Journal of Commerce – March, 2005
The Journal is celebrating the achievements of women in the construction industry. The 13 women profiled, all took the path less travelled and all agree that the industry offers many opportunities for a satisfying career, whether it be as an architect, engineer, electrician or project manager. Through perseverance and hard work, these women have found rewarding careers in their respective occupations. They are ambitious, willing to pay their dues and love the industry for its diversity, flexibility and tangibility. They are also some of the pioneers in traditionally male dominated positions, proving women can and do hold their own in the industry. Their enthusiasm and experiences are an inspiration to women considering a new career path.
How does it feel to be 36, a woman and the head of a multi-million dollar company globally recognized as a leader in concrete solutions?
“It feels pretty good,” laughs Kari Yuers, CEO and President of Kryton International.
Having assumed management roles in the company at the young age of 23, Yuers is well aware of however achievements.
In 2001, Yuers took over the reins of the company founded in 1973 by her father Ron, who today still serves as the chairman of the board.
The “Queen of Concrete” has a diverse background in the construction industry from childhood days of sweeping floors at her father’s factory to painting, roofing and general contracting.
She studied psychology at the University of B.C. but left to try her hand at a variety of jobs before returning to Kryton in 1991. She served the company in a number of
capacities, including technical services, sales and general manager for 10 years.
Yuers was hands on in every department, learning about the business and its products while honing her skills and expertise in technical support and research development.
She speaks with enthusiasm for not only the company but also the industry in general.
“I just love it,” she says. “I love concrete. And I love learning new stuff.
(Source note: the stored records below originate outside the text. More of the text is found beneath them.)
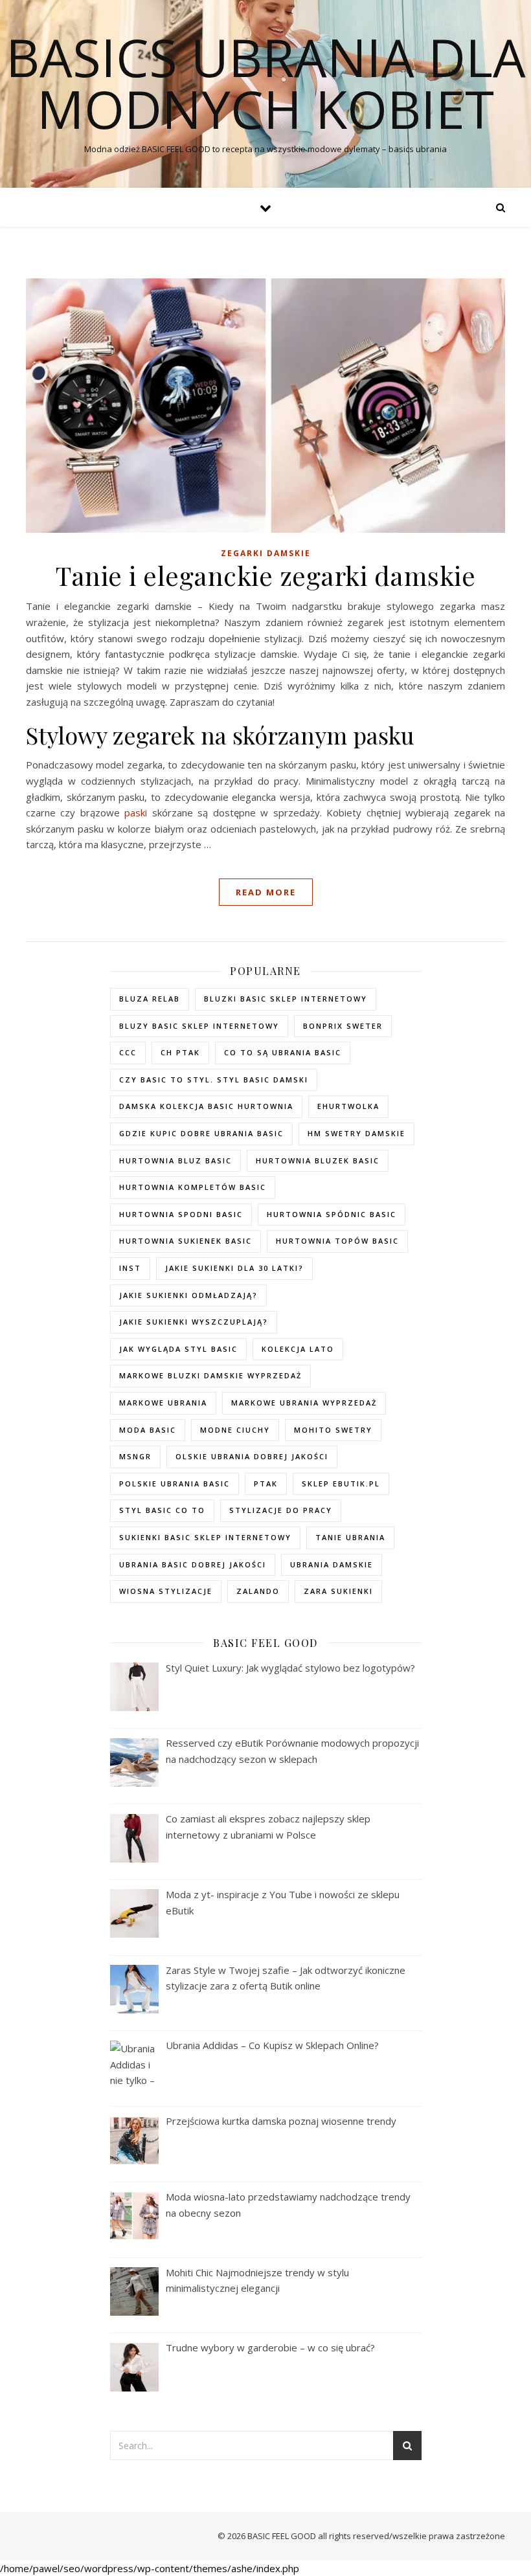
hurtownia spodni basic (181, 1214)
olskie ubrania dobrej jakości (251, 1456)
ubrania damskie (331, 1564)
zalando (258, 1591)
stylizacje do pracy (280, 1510)
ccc (128, 1052)
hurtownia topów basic (337, 1241)
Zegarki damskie (266, 553)
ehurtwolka (348, 1106)
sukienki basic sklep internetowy (205, 1537)
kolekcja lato (298, 1349)
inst (130, 1268)
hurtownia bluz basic (175, 1160)
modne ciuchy (235, 1430)
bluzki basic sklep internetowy (285, 998)
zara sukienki (338, 1591)
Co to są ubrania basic (282, 1052)
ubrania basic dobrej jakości (192, 1564)
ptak (266, 1483)
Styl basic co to (162, 1510)
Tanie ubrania (350, 1537)
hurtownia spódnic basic (331, 1214)
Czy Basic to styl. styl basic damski (213, 1079)
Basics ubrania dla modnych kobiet (266, 83)
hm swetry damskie (356, 1133)
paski (135, 812)
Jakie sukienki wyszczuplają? (193, 1322)
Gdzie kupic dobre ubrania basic (201, 1133)
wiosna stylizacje (165, 1591)
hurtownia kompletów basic (192, 1187)
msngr (135, 1456)
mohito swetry (333, 1430)
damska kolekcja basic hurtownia (206, 1106)
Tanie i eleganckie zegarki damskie (265, 575)
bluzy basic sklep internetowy (199, 1026)
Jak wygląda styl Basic (178, 1349)
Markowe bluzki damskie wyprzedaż (210, 1375)
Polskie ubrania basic (174, 1483)
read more (266, 892)
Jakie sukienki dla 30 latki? (234, 1268)
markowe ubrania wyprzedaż (304, 1402)
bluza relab (149, 998)
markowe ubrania (163, 1402)
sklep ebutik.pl (341, 1483)
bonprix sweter (343, 1026)
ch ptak (180, 1052)
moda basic (147, 1430)
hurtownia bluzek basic (317, 1160)
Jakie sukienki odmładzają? (188, 1295)
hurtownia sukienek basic (185, 1241)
I love the fact that we can solve problems.”
Yuers recalls going to meetings in her 20’s and being the only woman in a room out of 100 men. She views being a woman as an advantage in the male dominated industry. “I feel very lucky – I never looked at being a woman as a disadvantage,” she says.
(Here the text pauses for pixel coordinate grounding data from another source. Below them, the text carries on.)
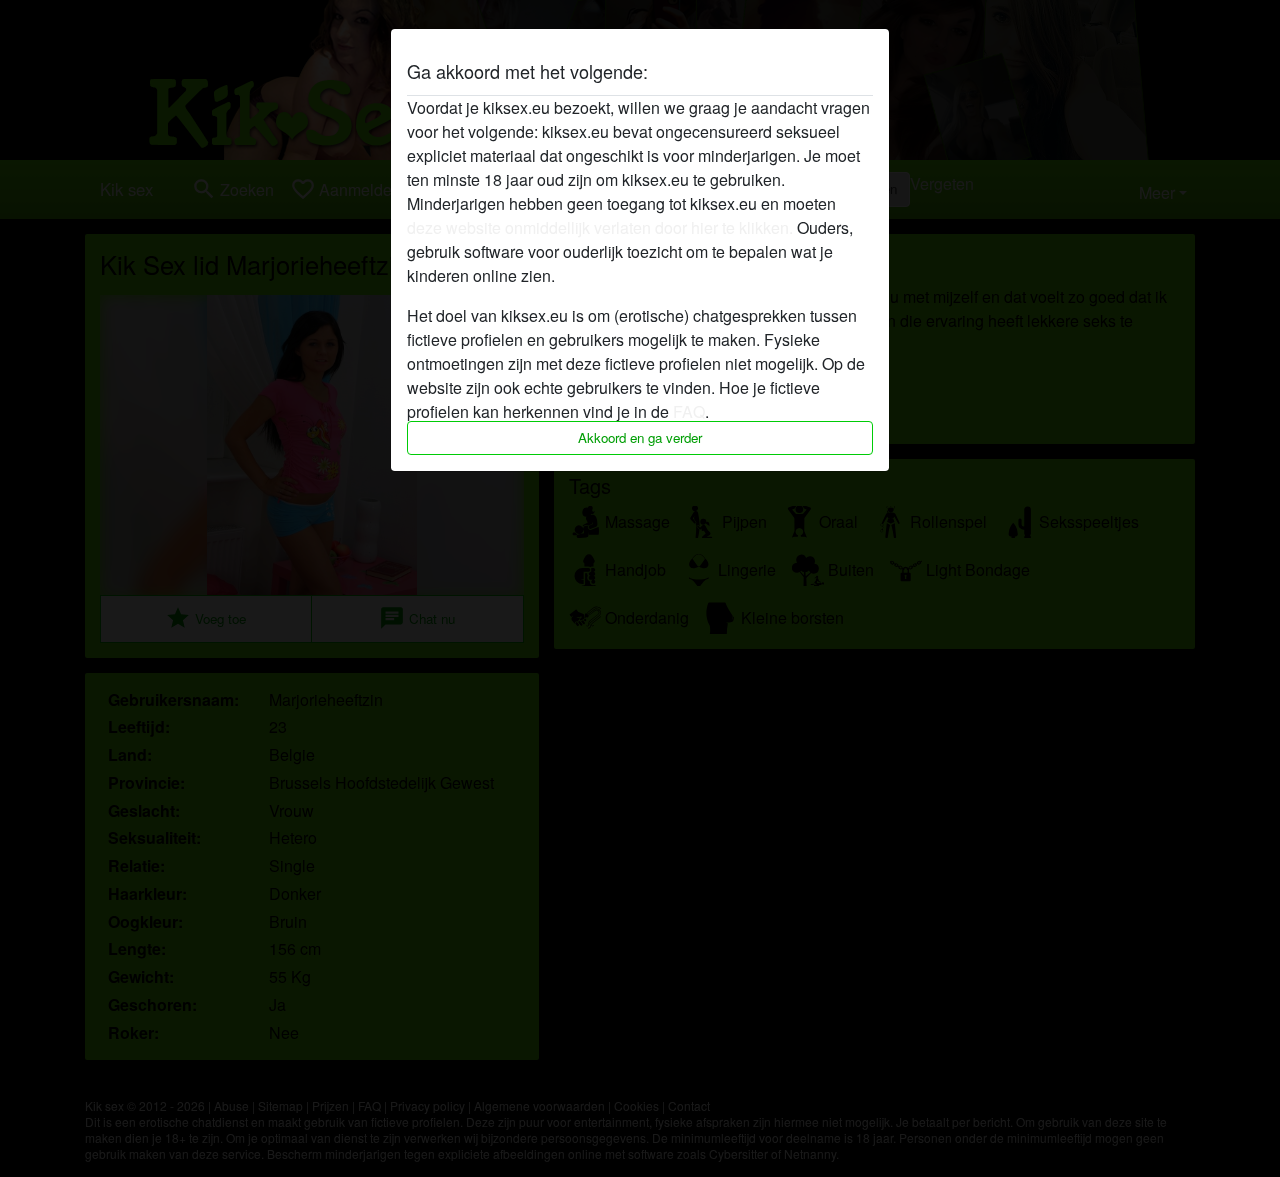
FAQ (689, 411)
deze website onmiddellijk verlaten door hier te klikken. (600, 227)
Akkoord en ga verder (640, 437)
She also counts herself lucky to be working with a talented team of 40 in Vancouver. Yuers emphasizes the importance of recruiting, training and developing talented people.
A leader in waterproofing systems and specialty coatings, Kryton manufactures and sells more than 150 products on all five continents.
Yuers’ plans include continuing Kryton’s significant annual growth rate, building a strong international distribution network and establishing a new global cohesive branding strategy.
Kryton’s specialization in crystalline technology and coatings remains the number one area of growth.
Yuers also expects to be opening new offices in Europe and possibly the Middle East in addition to ones in the U.S., Beijing and Vancouver.
Outside of work, she’s active in numerous professional organizations, notably Construction Specifications Canada and American Concrete Institute
International. She was most recently appointed a director of the Leadership& Management Development Council of B.C.
Yuers was the co-chair if the 2003 ACI spring convention held in Vancouver, an event she counts among her greatest achievements. It took four years to
plan and put in place, she notes.
Yuers has won two CSC Merit of Achievement Awards for outstanding contribution, which are “dear and near to her heart” and in October 2003 she was named Ernst and Young’s Entrepreneur of the Year, Pacific Region.
Through ACI Yuers coaches and mentors young people. As well Kryton has a co-op program for local and international students.
For Yuers, her father Ron is her main mentor. “He did a great job of pulling me under his wing and giving me an opportunity to grow within the company and really helped me to understand and learn aspects of business as well as the industry,” she says.